I continue to caution against inflated expectations. Even with a million troops, Afghanistan is still going to be Afghanistan. We had 20,400 foreign troops there three years ago, and now there are 103,000. As in Iraq and most everywhere else, the number of troops (within reason) is a lot less important than what they are tasked with doing. I think we have time to think this through.

powell:

Excellent work by tnr--between Bergen and Biddle the facts have been pretty much laid on the table. Sorry folks, but when campaign rhetoric based on ignorance encounters the real world, one either adjusts or fails. And failure in this sort of thing can be spectacular.

george:

The facts. Ignorance and the real world. I suspect the facts, like the truth, coincide with Mr. Powell's political agenda here. And you are ignorant of what is really happening over there if you don't share it.

The problem with that approach, however, is that many of those who dispute these "facts" are not just the wild eyed lefty wackos many assume I am. Some, like, say, Joe Biden have positions rather high up in "the establishment" and recognize another quagmire when they see one.

powell:

This is like deciding what kind of health insurance policy to buy--a cheap one that may work, but if it doesn't you go broke and die in rapid sequence; or one that may be too expensive, but will cover you with reasonable effectiveness.

george:

Healthcare. A perfect analogy.

Here in TNR...as in other mainstream publications...intellectuals bat words back and forth and form speculative conjectures about how the world works around them. But the "facts" they accummulate by and large come form reading each other's "facts". They are bascially an exchange of worlds that consist almost entirely of words. The word warriors.

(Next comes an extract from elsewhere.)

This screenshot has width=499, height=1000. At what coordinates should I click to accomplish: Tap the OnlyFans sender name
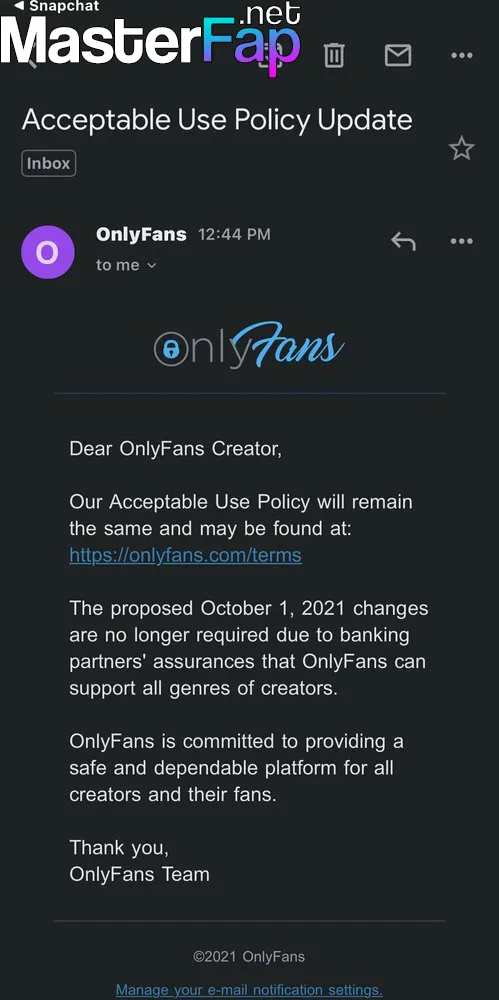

In the healthcare debate they discuss the "facts" about the "public option". Intellectually. Whether the final legislation contains a public option is not something that will affect most of them them personally. It's the policy debate about other people's lives that is intriguing.

Same with Afghanistan I suspect. If Obama embraces the Bergen and Biddle "facts" and escalates the war----how does the conflict affect them, personally?